# Task item
The required answer is the run of lines from the one holding "Click the shopping" to the end of the data below, copied exactly and free of pictures.

Dataset entries:

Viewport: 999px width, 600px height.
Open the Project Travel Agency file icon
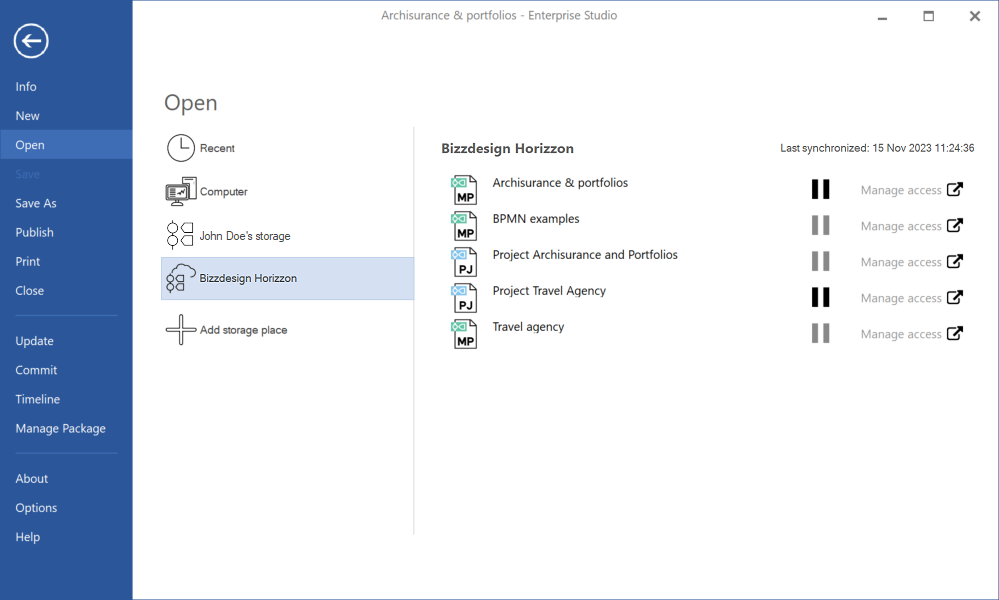(x=464, y=298)
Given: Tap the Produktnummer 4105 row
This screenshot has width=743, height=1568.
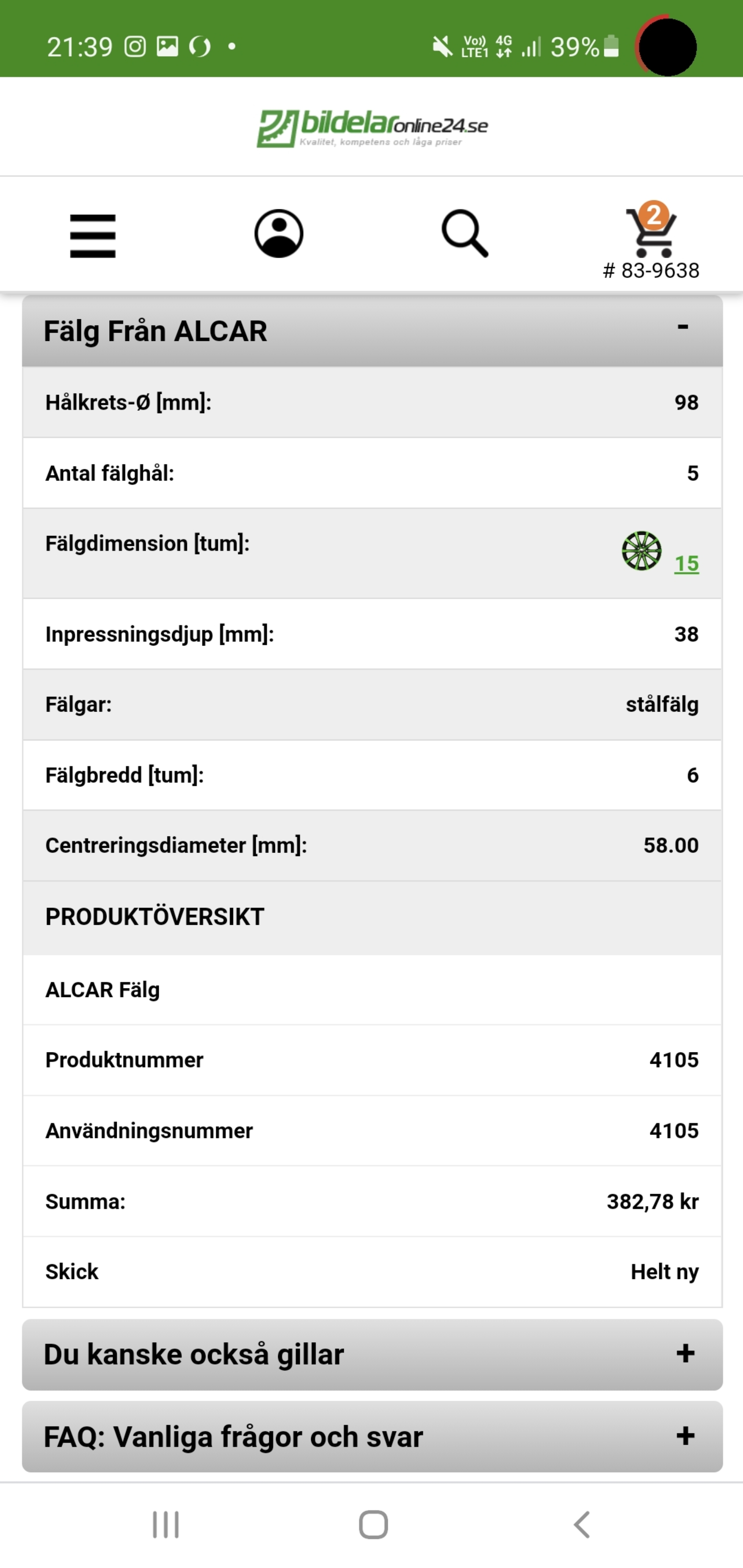Looking at the screenshot, I should click(372, 1060).
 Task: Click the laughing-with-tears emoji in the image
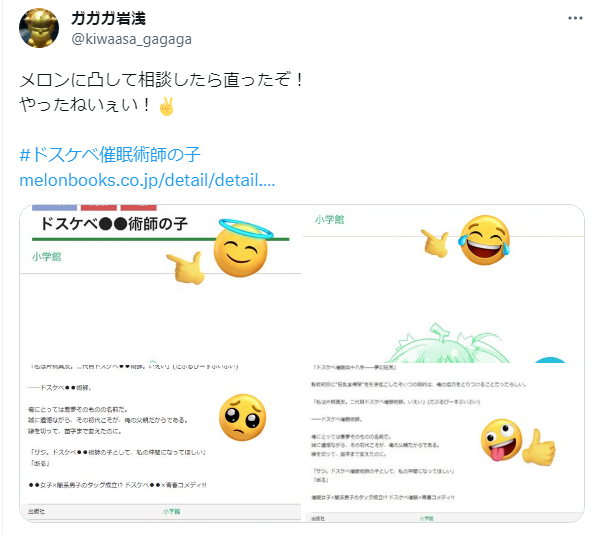[484, 240]
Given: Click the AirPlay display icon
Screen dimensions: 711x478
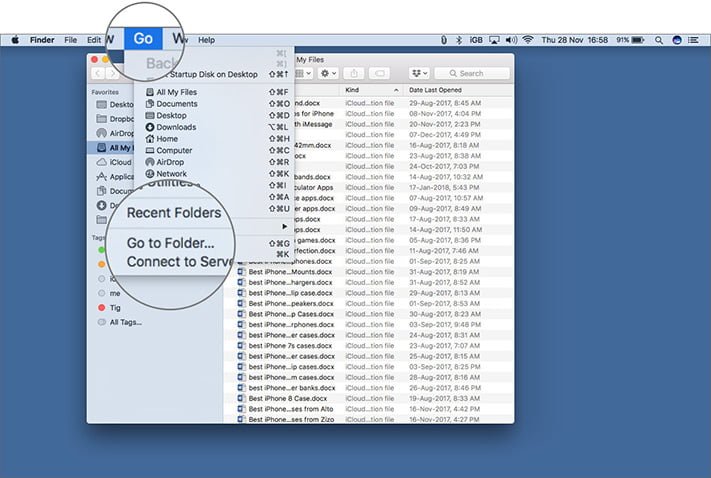Looking at the screenshot, I should coord(494,40).
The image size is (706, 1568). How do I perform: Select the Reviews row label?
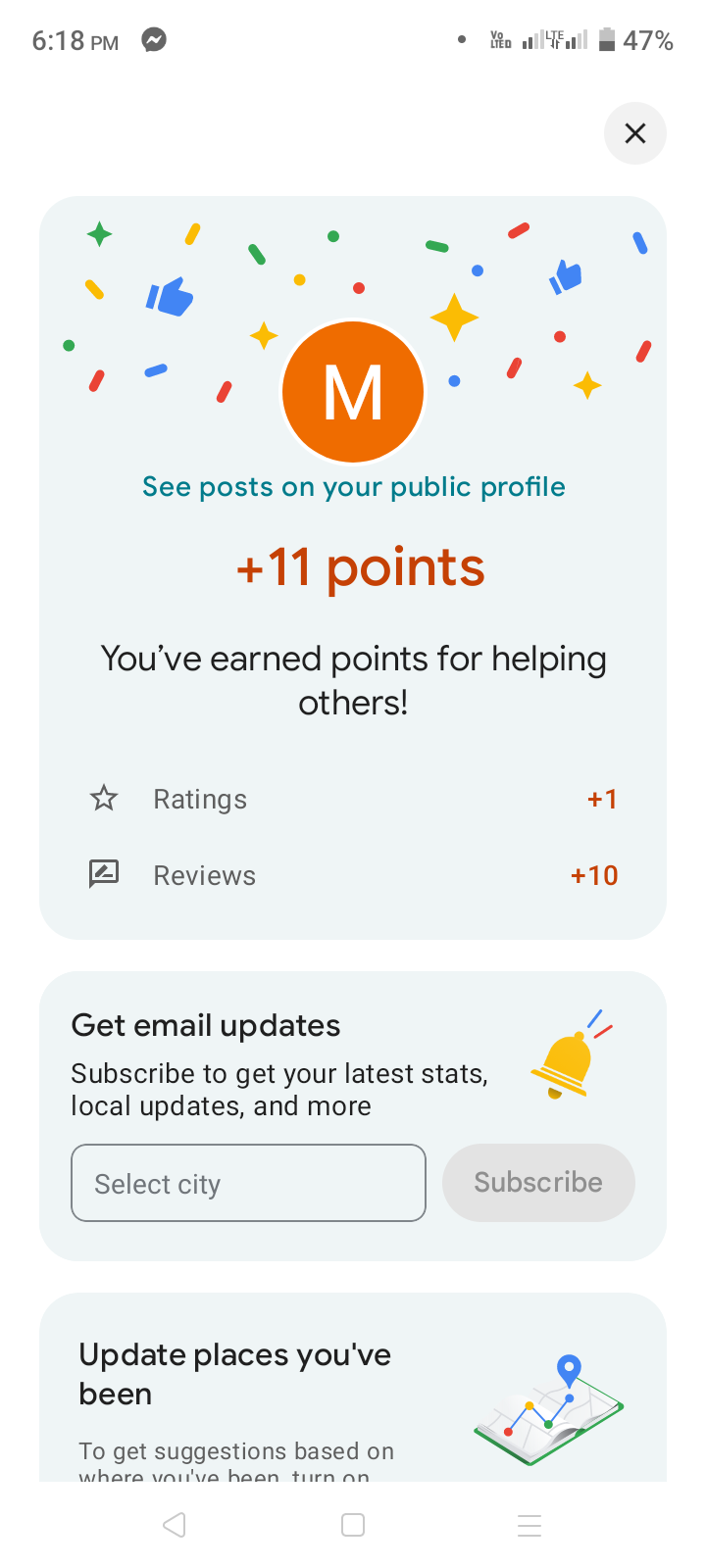coord(204,876)

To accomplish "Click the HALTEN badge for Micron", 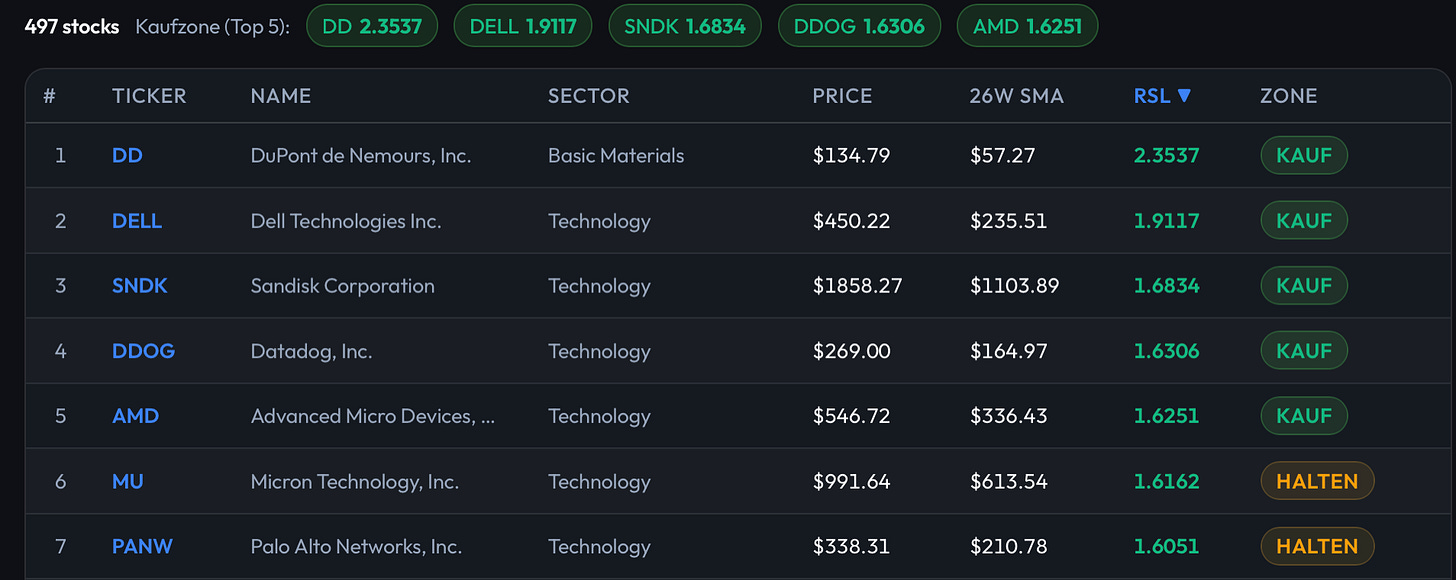I will click(x=1318, y=481).
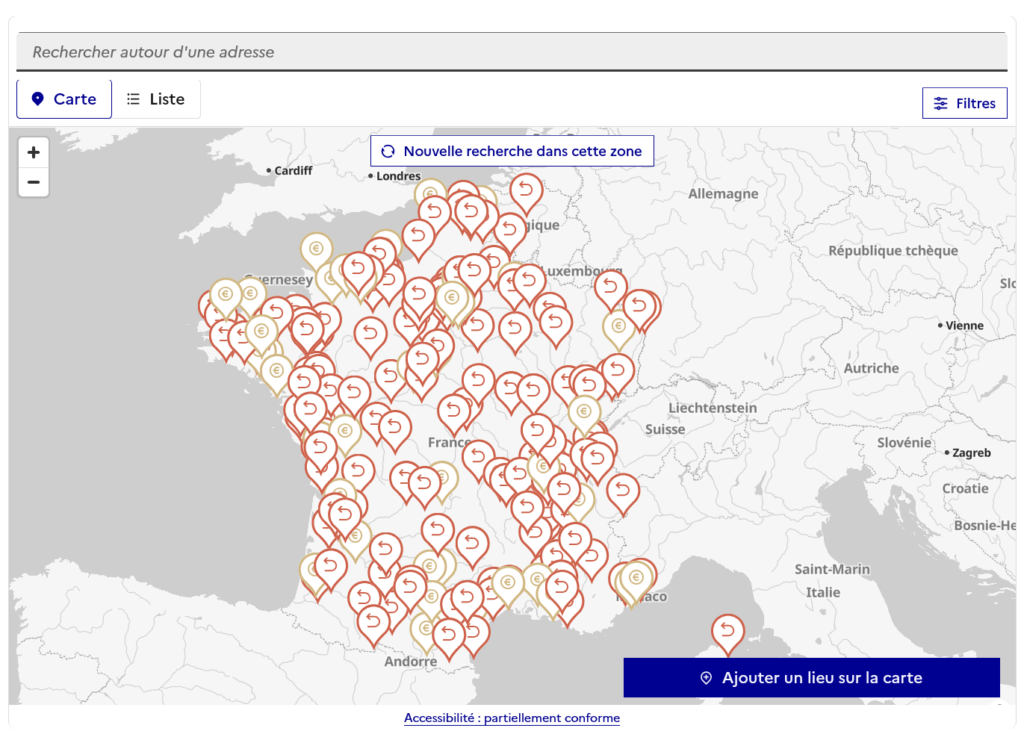The height and width of the screenshot is (734, 1024).
Task: Switch to the Liste view tab
Action: (x=156, y=99)
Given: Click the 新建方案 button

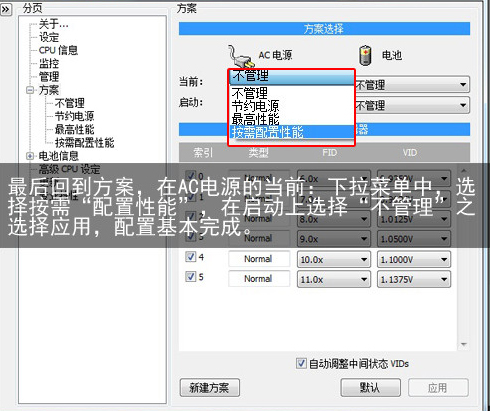Looking at the screenshot, I should pyautogui.click(x=210, y=387).
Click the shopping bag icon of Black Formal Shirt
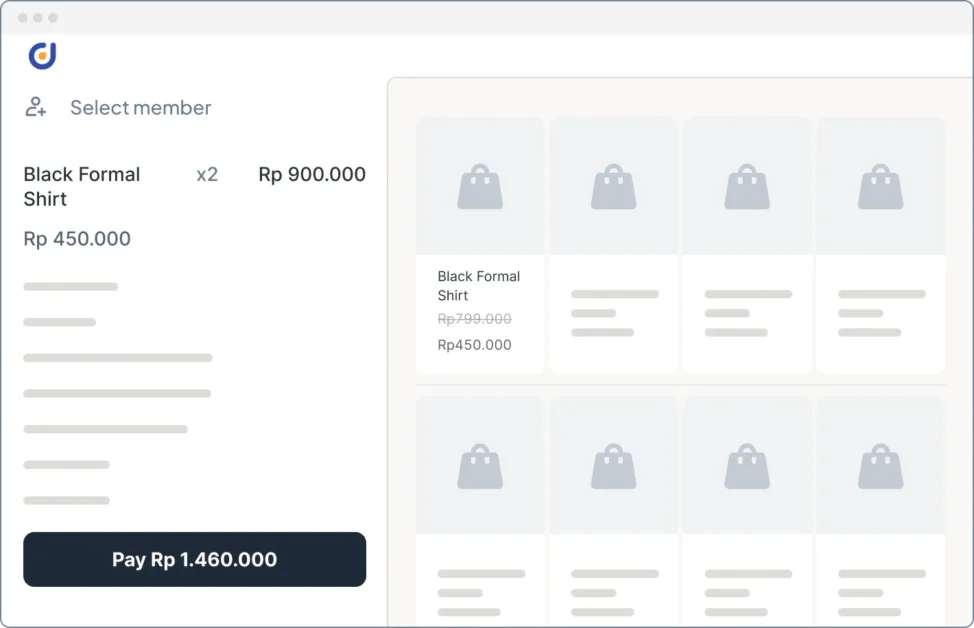 coord(480,188)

# Output of the task
Click the shopping bag icon of Black Formal Shirt
 coord(480,188)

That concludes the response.